Personal information
- Born: March 28, 1958 (age 68) Oxnard, California, U.S.

Career information
- College: Washington Ventura (CA) JC

Career history
- 1983: Chicago Blitz (USFL)
- 1984: Arizona Wranglers (USFL)
- 1985: Portland Breakers (USFL)
- 1985–1988: Hamilton Tiger-Cats
- 1989–1990: Calgary Stampeders
- 1990–1991: Toronto Argonauts
- 1992: Albany Firebirds (AFL)
- 1993–1994: Winnipeg Blue Bombers
- 1994: Las Vegas Sting
- 1996: Charlotte Rage

Awards and highlights
- 2× Grey Cup champion (1986, 1991); First Team All-Arena (1991);

= Tom Porras =

American gridiron football player (born 1958)

Tom Porras (born March 28, 1958) is an American former gridiron football player. He played as a quarterback in the Canadian Football League (CFL) from 1985 to 1994 for four teams. Previously, he played in the United States Football League (USFL) in their three seasons of existence. Later he played in the Arena Football League (AFL).

Porras played college football at the University of Washington in Seattle under head coach Don James, transferring in 1978 from Ventura College in southern California.

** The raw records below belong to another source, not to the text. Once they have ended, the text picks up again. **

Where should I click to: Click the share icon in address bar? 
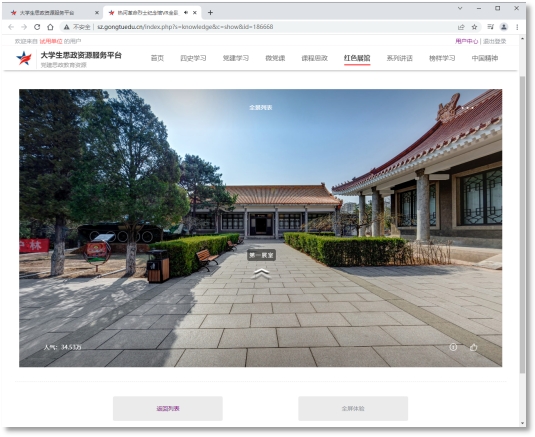pyautogui.click(x=461, y=27)
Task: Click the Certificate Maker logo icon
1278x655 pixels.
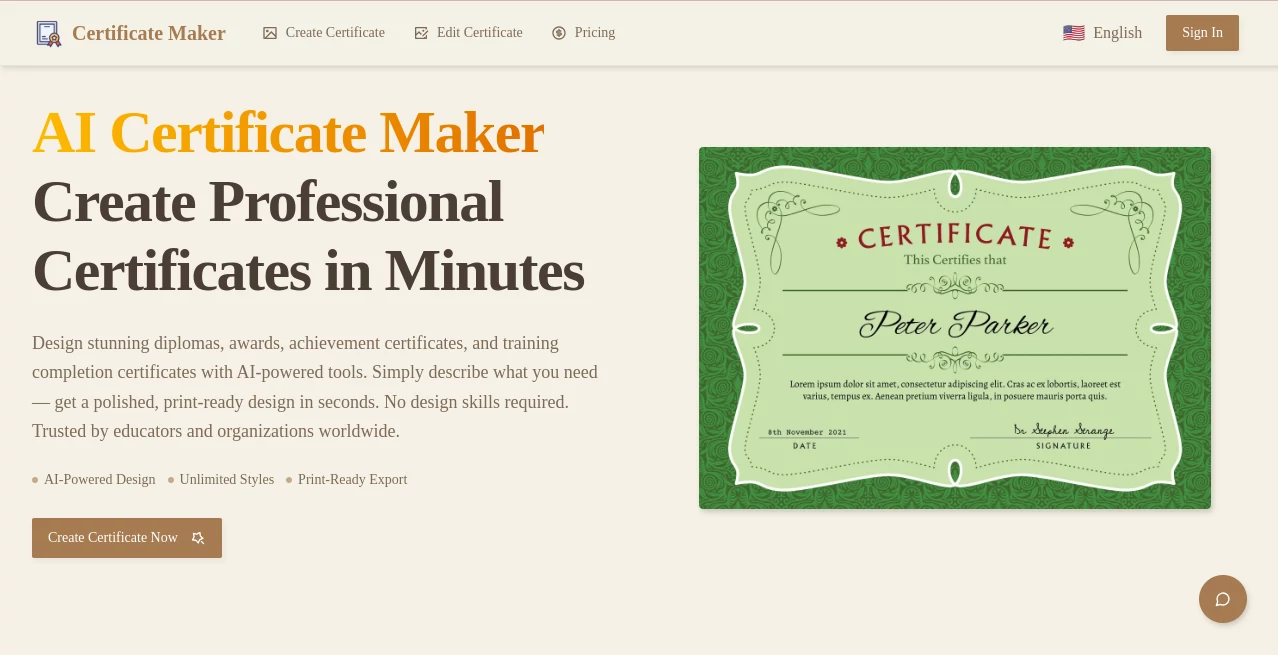Action: click(x=48, y=33)
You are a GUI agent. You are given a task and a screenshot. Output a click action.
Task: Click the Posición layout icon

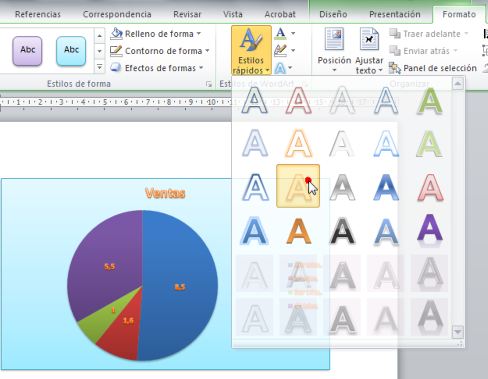pos(334,51)
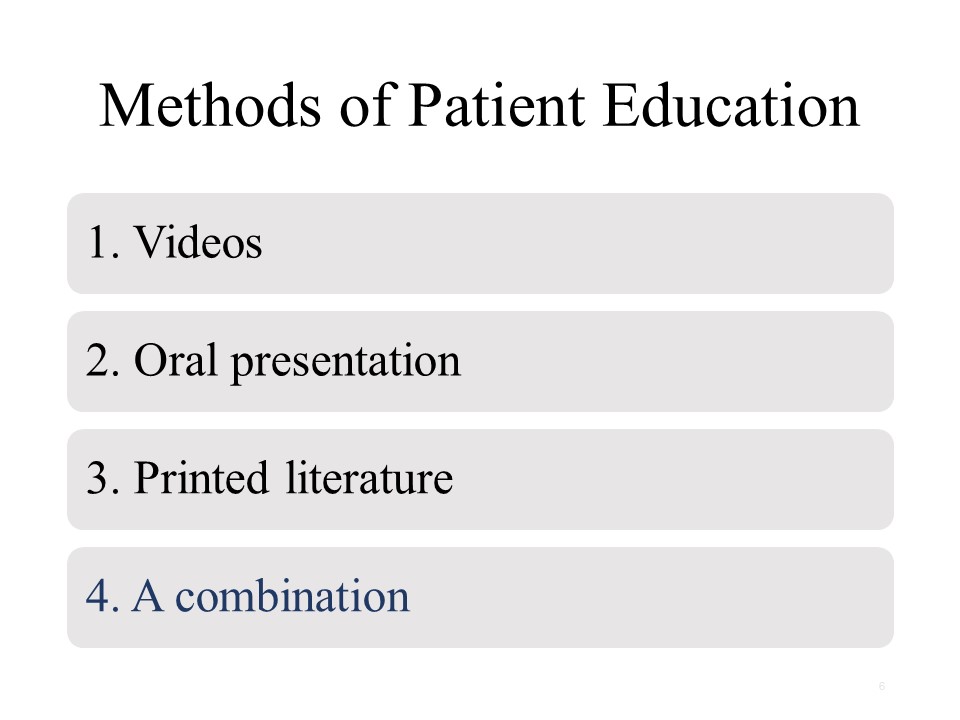Click the word 'Education' in the title
Screen dimensions: 960x720
tap(732, 105)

From 2003 to 2007, Porras was a substitute teacher and assistant football and track coach at Saguaro High School in Scottsdale, Arizona. On April 26, 2007, he was arrested and placed on administrative leave due to suspicion of sex abuse and public sexual indecency with a female student. The case was dismissed on February 27, 2008 after his confession was thrown out due to a Miranda rights violation.